### TASK INSTRUCTIONS
Exactly as they appear below, repeat the lines from the one with "Given: Add the stock via +自选 button" through the one with "Screen dimensions: 1130x650", and no others.

___ DATA FOR THIS EXERCISE ___

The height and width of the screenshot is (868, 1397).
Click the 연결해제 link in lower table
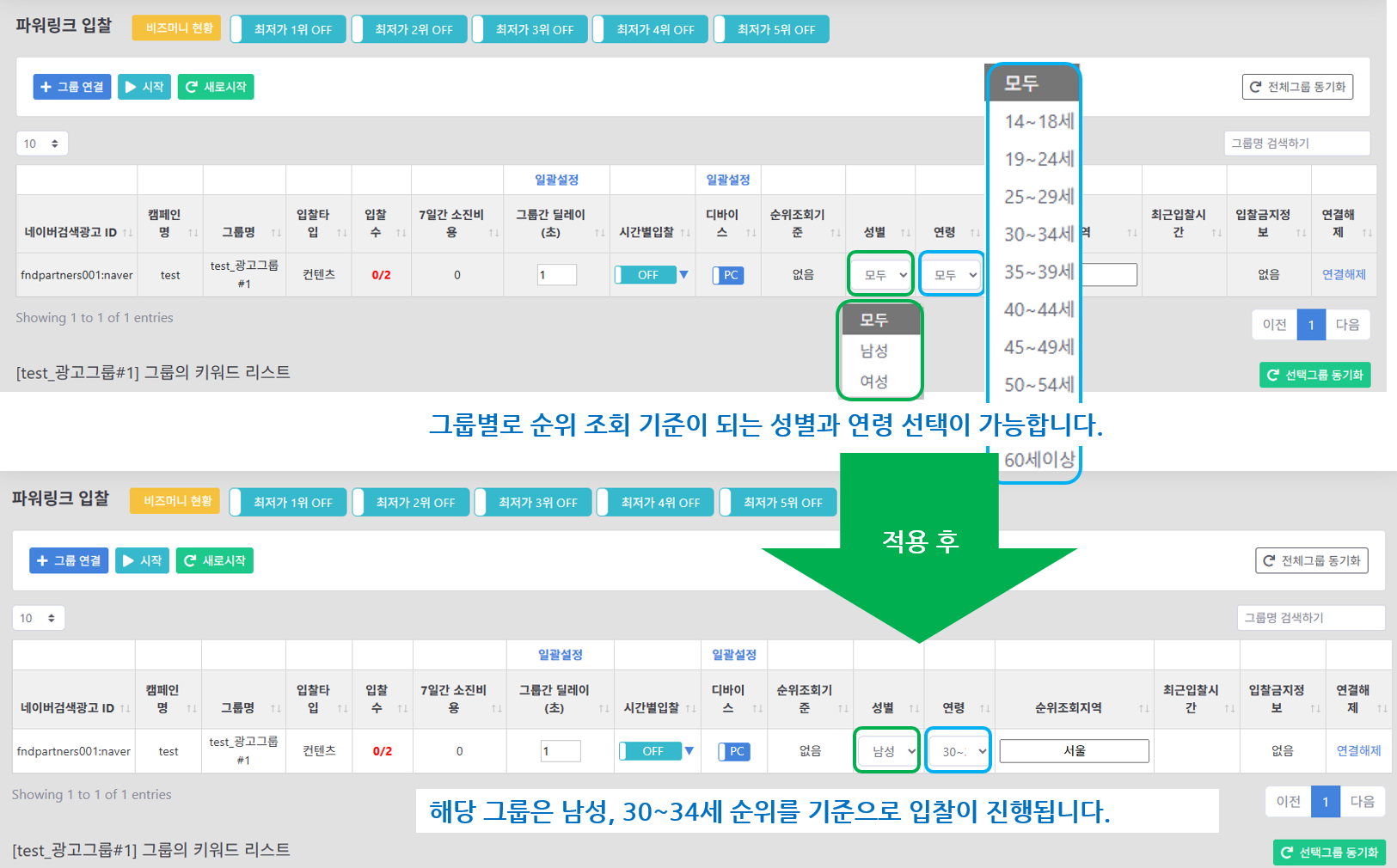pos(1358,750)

___
___ DATA FOR THIS EXERCISE ___

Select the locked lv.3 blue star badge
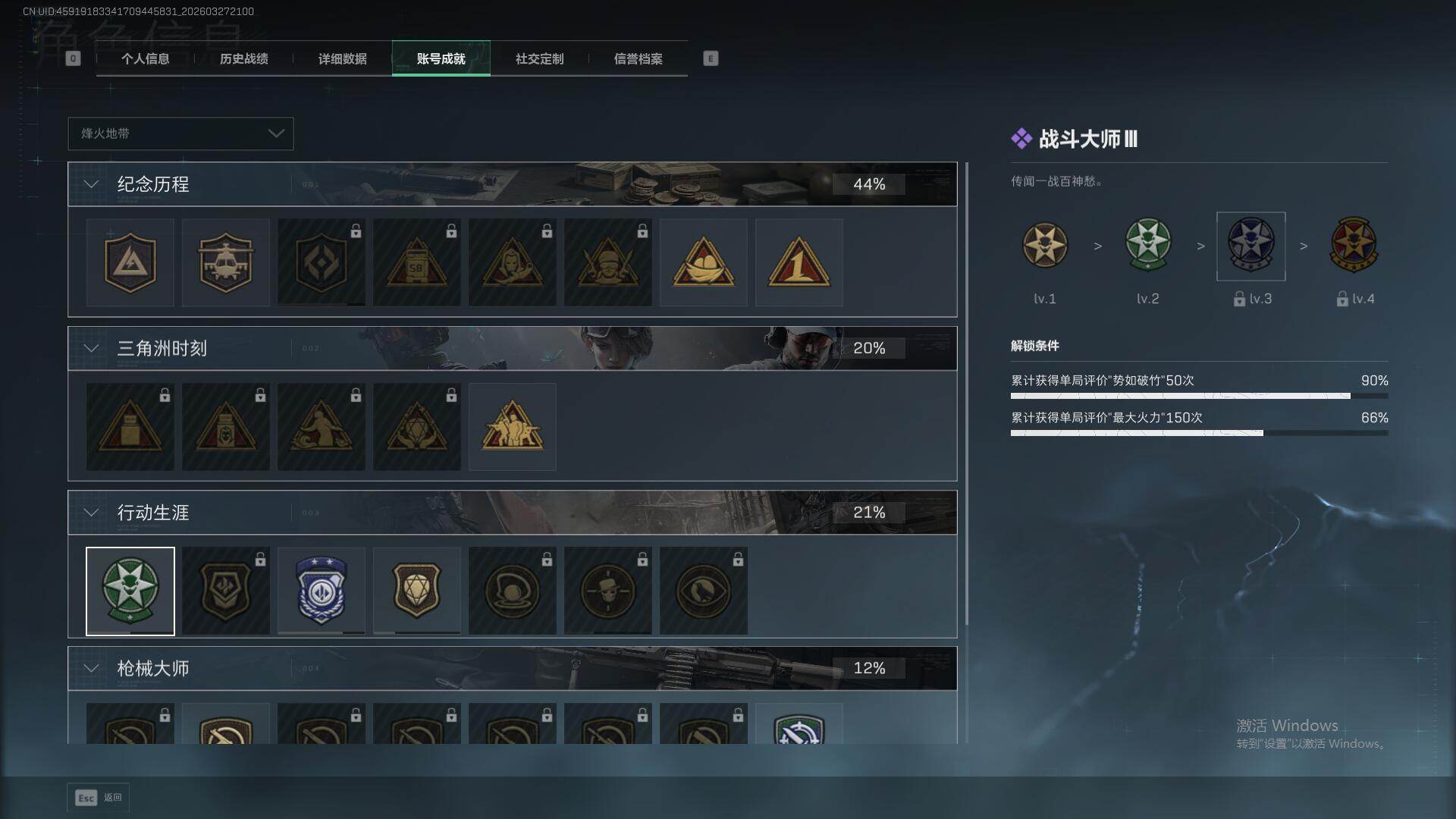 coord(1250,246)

___
___ DATA FOR THIS EXERCISE ___

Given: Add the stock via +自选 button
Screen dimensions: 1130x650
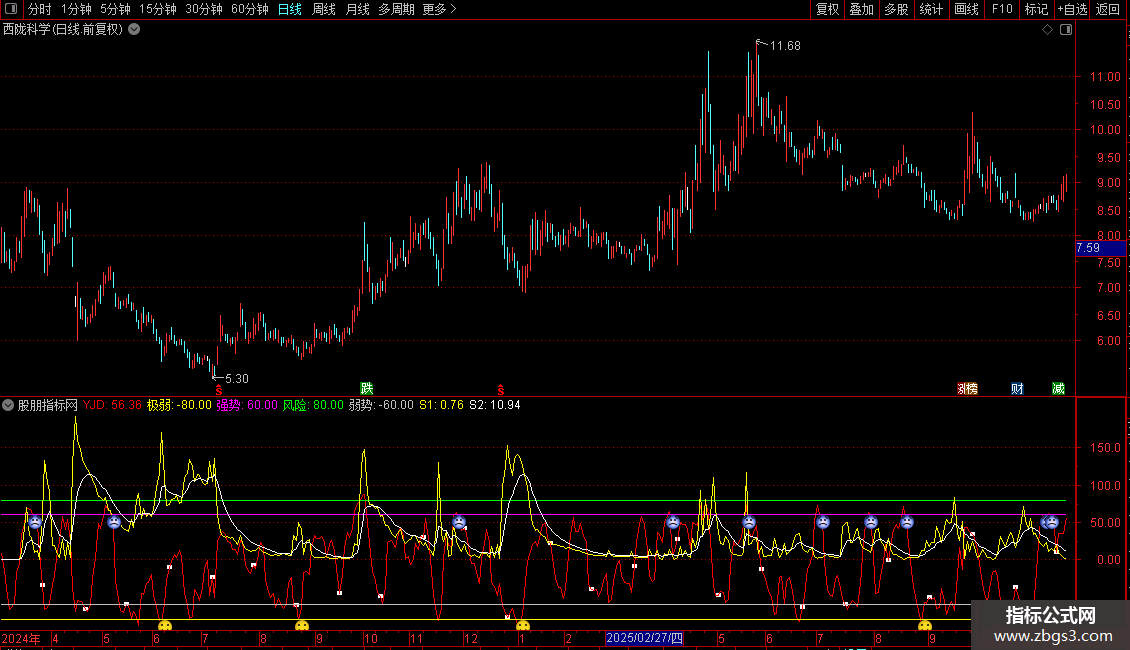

___

### OUTPUT OF THE TASK
Given: Add the stock via +自选 button
Screen dimensions: 1130x650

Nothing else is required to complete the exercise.